The ‘triple lock’ principle of pension protection may be safe for now, but will it always be?
Triple lock is the principle that dictates the value of your state pension. As things currently stand, your state pension will rise based on the rate of inflation, the rate of average earnings, or a flat rate of 2.5% - whichever is the highest. Recent calls to scrap it by former pensions minister, Baroness Altmann have so far been thwarted but is it only a matter of time before problems of affordability force the government to re-think its approach?
Protagonists of those who want the ‘triple lock’ scrapped argue that it will cost the country billions to uphold and in a post-Brexit world where it may take a while to build trade relationships with Europe and the rest of the world, tax revenues are likely to fall, making the funding of ‘triple lock’ even more problematical.
Clearly it would be politically very unpopular for ‘triple lock’ to be removed and with a new PM in place, and elections fairly close on the horizon, this is not a decision that the government will be rushing to make. However, if the Conservative government is re-elected, it remains to be seen if ‘triple lock’ is going to be sustainable.
Strain on the country’s finances
The preference of Baroness Altmann is to introduce a double lock whereby you increase state pension in line with prices or with earnings.

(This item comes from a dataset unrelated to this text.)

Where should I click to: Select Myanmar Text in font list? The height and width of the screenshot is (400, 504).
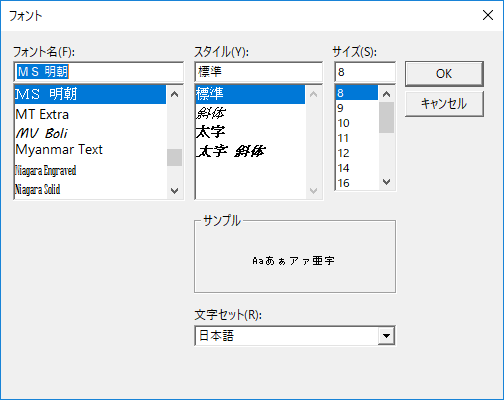coord(90,150)
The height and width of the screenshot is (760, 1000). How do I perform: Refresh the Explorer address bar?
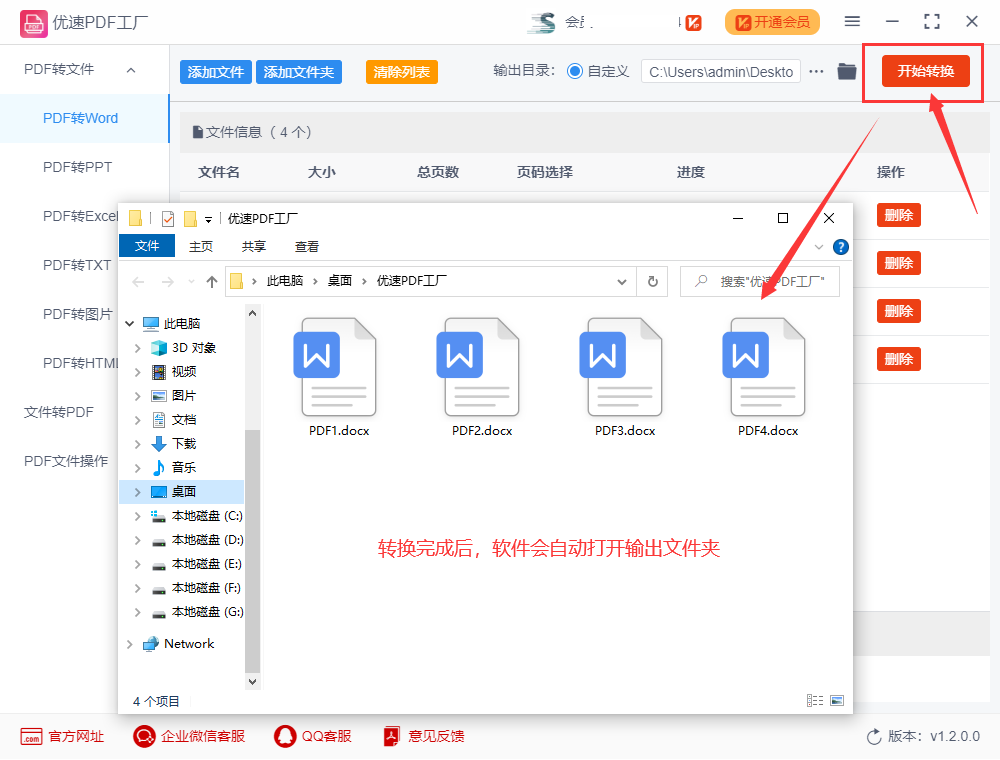pos(651,281)
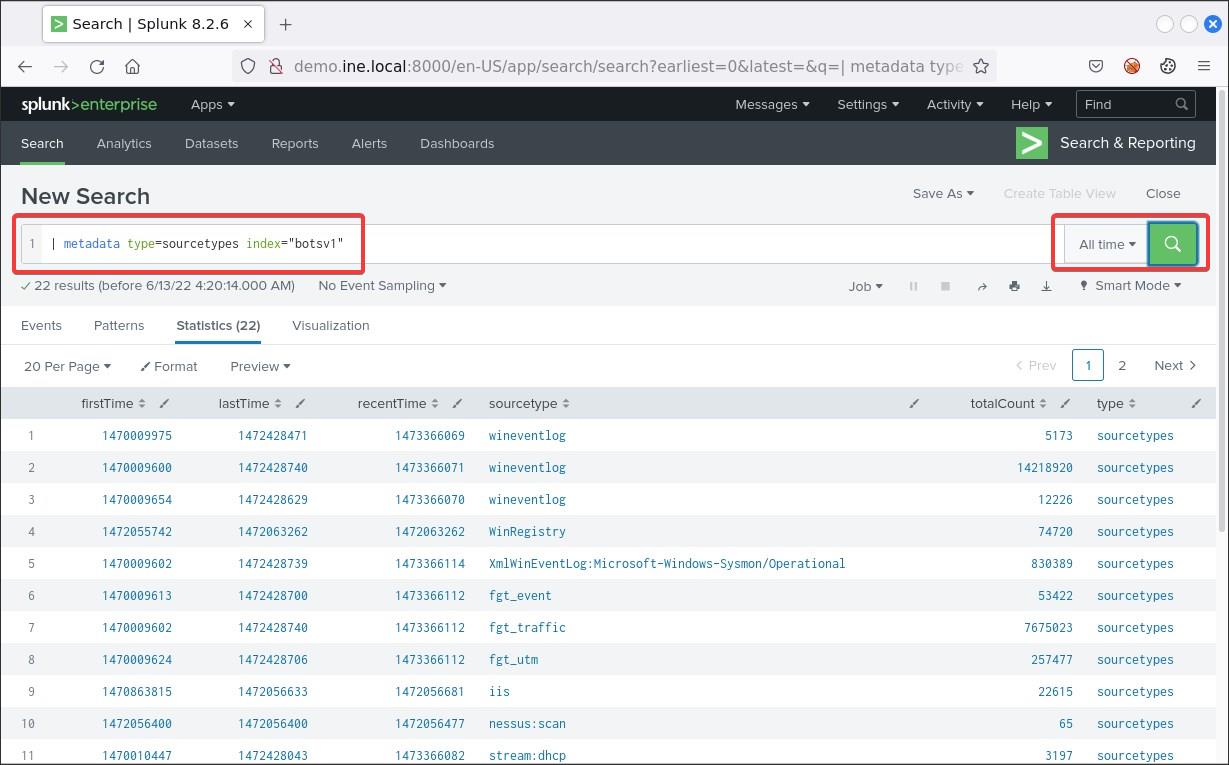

It is the 2.5% which is potentially the fly in the ointment. If prices and earnings both fall, then putting pensions up by 2.5% will put a great strain on the country’s finances and a double lock would save the UK billions in the long-term.
With the returns on bonds, equities, stocks and shares underperforming and the long-term sustainability of triple lock being debatable, pensioners and those nearing retirement are starting to turn to property to supplement their retiremet incomes.
For those nearing retirement there is the unwelcome prospect of either having to work longer to build a decent income to retire with or simply accept that they will have a lower standard of living once they retire. However, with the pensions reforms allowing you to access your retirement pot early, many pensioners are now looking at property as a way of funding their retirement.
Property investing to fund retirement
Property investment has been outperforming traditional forms of investment for a long time now. The ongoing supply and demand issue in the UK for affordable housing means that there is a ready supply of tenants waiting to rent and if you choose your property investment wisely, you can enjoy the prospect of regular rental income.
Of course there are risks, but with investment opportunities such as student property and prime city centre residential developments offering hassle-free, hands-off and relatively safe investments, it’s little wonder that pensioners are starting to turn towards property to fund their retirements.